- _Work to complete_: For each line of the listing that holds "screenshot", show the full line.

══════════

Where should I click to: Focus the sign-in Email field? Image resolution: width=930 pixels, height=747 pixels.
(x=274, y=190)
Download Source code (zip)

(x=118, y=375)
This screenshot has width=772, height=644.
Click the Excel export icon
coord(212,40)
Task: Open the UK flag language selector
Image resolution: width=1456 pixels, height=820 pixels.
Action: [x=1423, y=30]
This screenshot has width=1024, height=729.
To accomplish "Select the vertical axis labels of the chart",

══════════

- _Answer section_:
This screenshot has width=772, height=644.
This screenshot has width=1024, height=729.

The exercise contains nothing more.